A receita gerada pelas medidas voltadas ao corte de emissões no setor de transporte marítimo pode ser repassada aos países em desenvolvimento para ajudá-los a combater as mudanças climáticas, segundo o esboço de um documento visto pela Reuters durante as negociações da ONU sobre o clima nesta terça-feira.

NINA CHESTNEY, REUTERS

06 Dezembro 2011 | 09h43

O texto propõe que o dinheiro arrecadado com "ações específicas" voltadas para reduzir as emissões do combustível no transporte marítimo, que poderiam ser desenvolvidas e implementadas pela Organização Marítima Internacional, poderia ser distribuído aos países em desenvolvimento e usado para financiar adaptações climáticas por meio do chamado Fundo Verde para o Clima.

Essa é a primeira vez que uma fonte concreta de financiamento é proposta para o fundo.

Representantes dos países irão discutir a proposta ainda nesta terça-feira.

Alguns delegados tinham dúvidas sobre a possibilidade de a cúpula em Durban chegar a um acordo referente à proposta. Segundo eles, qualquer acordo final será vago.

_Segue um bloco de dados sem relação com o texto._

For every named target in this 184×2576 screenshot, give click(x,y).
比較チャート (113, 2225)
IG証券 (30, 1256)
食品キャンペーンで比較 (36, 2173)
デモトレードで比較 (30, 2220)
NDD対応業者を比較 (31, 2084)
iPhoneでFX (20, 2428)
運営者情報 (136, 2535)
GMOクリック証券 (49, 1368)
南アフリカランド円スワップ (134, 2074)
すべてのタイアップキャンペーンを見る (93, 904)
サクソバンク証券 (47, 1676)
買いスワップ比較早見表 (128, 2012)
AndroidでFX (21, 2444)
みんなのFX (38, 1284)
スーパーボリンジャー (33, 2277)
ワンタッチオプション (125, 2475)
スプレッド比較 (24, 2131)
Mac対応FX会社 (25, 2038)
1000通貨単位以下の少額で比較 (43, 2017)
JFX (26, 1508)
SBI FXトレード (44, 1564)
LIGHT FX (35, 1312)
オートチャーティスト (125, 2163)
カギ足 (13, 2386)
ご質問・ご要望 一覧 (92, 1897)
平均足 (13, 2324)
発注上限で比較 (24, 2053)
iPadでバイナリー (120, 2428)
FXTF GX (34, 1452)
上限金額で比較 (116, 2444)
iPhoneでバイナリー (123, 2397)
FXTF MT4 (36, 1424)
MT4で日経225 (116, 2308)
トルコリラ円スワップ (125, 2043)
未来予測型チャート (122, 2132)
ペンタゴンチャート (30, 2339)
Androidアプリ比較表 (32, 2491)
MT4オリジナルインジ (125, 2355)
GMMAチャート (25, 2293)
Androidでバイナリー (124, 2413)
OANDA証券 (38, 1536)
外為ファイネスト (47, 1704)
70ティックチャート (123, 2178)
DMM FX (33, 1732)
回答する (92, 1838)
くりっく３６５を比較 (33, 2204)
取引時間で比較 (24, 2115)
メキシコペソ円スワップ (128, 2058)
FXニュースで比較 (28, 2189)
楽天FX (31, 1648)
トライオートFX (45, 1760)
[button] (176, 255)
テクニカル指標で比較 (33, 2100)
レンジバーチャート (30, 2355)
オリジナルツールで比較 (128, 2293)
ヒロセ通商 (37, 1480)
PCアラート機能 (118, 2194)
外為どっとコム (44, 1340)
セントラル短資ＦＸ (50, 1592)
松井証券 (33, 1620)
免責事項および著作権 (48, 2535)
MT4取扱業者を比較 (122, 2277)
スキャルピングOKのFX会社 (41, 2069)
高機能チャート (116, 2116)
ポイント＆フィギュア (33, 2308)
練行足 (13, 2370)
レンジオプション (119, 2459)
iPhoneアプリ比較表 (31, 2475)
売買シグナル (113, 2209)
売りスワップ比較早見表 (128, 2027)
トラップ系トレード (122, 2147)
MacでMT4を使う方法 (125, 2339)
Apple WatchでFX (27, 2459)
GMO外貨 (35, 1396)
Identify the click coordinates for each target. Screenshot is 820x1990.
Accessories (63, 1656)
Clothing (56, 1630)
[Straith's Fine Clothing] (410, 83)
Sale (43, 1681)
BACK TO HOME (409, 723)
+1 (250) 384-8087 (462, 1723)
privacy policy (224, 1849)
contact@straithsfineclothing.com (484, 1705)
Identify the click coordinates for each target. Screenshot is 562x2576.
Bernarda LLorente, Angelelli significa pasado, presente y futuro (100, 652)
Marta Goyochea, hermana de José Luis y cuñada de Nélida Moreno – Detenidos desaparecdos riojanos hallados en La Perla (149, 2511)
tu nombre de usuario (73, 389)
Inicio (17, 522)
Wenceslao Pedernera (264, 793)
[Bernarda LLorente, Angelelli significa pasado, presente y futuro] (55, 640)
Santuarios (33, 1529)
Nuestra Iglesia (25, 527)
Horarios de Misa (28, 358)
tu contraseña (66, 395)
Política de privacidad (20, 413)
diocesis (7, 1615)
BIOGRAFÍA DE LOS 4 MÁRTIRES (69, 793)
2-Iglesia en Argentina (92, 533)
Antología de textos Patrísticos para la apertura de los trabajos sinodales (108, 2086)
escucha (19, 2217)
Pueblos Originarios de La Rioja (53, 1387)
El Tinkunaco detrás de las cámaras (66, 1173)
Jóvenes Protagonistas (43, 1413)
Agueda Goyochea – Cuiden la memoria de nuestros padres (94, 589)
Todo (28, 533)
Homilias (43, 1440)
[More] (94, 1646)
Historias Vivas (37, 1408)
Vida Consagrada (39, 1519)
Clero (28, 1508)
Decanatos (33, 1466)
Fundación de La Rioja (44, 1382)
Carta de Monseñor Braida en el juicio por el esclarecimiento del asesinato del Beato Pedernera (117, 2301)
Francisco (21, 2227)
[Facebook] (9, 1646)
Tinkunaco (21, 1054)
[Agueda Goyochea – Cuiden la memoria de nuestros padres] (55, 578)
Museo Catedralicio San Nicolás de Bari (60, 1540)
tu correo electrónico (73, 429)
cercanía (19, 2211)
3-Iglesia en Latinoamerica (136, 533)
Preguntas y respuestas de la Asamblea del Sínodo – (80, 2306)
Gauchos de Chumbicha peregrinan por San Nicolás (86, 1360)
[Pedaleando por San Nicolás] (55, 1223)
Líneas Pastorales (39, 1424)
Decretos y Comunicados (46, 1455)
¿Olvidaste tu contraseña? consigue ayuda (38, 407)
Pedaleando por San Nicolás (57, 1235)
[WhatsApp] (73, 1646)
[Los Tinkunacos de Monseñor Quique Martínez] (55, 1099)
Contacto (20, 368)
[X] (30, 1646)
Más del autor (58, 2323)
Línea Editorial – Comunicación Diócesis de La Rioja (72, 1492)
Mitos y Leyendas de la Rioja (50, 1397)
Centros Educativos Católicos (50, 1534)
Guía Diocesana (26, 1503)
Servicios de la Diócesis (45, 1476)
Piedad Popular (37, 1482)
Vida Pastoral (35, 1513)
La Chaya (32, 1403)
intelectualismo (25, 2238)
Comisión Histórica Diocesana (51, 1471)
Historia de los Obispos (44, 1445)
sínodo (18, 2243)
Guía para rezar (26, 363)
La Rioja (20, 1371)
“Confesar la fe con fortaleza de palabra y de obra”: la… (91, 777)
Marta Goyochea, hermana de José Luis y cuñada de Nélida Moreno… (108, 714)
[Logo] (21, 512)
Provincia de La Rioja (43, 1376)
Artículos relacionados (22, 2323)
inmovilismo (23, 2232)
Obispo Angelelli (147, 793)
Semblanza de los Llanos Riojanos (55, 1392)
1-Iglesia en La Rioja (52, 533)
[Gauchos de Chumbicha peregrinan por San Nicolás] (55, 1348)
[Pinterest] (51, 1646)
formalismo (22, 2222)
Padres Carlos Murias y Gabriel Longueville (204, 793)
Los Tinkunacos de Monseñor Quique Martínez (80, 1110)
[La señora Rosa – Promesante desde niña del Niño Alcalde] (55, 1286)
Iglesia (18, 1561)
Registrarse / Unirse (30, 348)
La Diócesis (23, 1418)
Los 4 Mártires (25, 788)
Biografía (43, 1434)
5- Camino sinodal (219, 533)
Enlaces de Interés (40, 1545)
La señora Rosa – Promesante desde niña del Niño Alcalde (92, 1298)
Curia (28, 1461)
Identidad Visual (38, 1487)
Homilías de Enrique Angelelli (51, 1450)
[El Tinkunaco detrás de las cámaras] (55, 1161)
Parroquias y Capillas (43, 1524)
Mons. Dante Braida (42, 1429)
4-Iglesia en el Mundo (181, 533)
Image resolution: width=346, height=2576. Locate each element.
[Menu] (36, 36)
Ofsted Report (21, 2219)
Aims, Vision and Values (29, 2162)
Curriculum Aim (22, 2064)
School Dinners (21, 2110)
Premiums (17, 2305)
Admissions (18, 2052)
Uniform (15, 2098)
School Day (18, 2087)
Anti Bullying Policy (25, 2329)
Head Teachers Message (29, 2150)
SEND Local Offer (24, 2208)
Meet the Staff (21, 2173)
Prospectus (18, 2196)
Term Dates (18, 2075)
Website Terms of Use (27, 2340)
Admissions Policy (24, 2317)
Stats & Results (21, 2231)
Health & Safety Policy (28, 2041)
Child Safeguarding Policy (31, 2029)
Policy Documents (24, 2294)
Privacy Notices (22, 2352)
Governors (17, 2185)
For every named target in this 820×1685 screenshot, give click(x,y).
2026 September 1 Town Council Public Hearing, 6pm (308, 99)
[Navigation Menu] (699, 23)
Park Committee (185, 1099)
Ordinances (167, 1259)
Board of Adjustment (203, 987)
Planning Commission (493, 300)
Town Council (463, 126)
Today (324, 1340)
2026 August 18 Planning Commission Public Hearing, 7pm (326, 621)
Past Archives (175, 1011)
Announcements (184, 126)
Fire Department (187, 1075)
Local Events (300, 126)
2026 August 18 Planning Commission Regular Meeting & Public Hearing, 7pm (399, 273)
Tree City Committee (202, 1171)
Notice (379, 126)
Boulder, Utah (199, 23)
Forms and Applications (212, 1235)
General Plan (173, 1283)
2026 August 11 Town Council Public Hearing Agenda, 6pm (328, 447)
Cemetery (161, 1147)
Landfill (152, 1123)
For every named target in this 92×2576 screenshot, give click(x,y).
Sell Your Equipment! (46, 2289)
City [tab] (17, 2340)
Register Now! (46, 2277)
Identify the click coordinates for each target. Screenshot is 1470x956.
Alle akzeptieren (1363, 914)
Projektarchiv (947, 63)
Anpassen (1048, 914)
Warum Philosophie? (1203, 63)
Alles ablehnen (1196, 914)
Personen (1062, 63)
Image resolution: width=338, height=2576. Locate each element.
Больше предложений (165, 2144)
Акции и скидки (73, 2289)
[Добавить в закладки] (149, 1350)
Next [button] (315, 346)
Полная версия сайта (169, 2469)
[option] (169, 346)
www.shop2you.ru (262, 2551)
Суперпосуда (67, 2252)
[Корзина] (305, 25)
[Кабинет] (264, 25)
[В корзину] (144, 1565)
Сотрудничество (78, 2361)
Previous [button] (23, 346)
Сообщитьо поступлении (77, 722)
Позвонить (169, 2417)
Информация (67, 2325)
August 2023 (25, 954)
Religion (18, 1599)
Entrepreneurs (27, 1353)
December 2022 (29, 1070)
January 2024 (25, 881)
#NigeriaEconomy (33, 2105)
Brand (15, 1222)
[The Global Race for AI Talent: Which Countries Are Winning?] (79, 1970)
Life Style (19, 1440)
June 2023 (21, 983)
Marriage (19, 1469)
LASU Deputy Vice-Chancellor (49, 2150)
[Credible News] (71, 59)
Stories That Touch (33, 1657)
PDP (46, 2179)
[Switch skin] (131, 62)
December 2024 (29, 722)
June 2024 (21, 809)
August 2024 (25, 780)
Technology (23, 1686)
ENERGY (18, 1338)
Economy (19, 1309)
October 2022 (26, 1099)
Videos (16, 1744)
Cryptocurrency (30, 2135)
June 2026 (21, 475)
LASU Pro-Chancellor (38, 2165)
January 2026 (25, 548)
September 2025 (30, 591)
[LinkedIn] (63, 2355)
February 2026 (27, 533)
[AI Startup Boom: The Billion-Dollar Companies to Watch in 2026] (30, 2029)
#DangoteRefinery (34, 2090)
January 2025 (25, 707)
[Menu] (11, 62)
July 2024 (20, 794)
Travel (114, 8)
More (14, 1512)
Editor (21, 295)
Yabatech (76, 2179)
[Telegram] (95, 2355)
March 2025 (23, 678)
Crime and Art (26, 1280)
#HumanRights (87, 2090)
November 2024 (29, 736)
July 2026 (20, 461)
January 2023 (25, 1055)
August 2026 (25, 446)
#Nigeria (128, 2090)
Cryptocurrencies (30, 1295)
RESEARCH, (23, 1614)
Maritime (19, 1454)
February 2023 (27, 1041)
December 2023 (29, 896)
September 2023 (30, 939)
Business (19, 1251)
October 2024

"Eu não espero nenhum resultado claro, mas se algo for escrito no papel, seria um grande passo de uma forma pequena", disse Bas Eickhout, membro do Parlamento Europeu.

"Tudo se resume a 'onde está o dinheiro?' Eu acho que a decisão financeira inteira será uma grande questão no Rio", acrescentou, referindo-se à conferência da ONU sobre desenvolvimento sustentável que será realizada em junho do próximo ano no Brasil.

Delegados de quase 200 países estão reunidos em Durban, na África do Sul, entre 28 de novembro e 9 de dezembro para a cúpula da Organização das Nações Unidas para o clima, com o objetivo de tentar chegar a um acordo para um novo tratado climático mundial.

A ONU espera que os delegados presentes nas negociações entrem um acordo para elaborar um Fundo Verde para o Clima, com o objetivo de transferir 100 bilhões de dólares ao ano até 2020 aos países em maior risco aos efeitos das mudanças climáticas, como o aumento no nível do mar e das temperaturas e o prejuízo às safras agrícolas.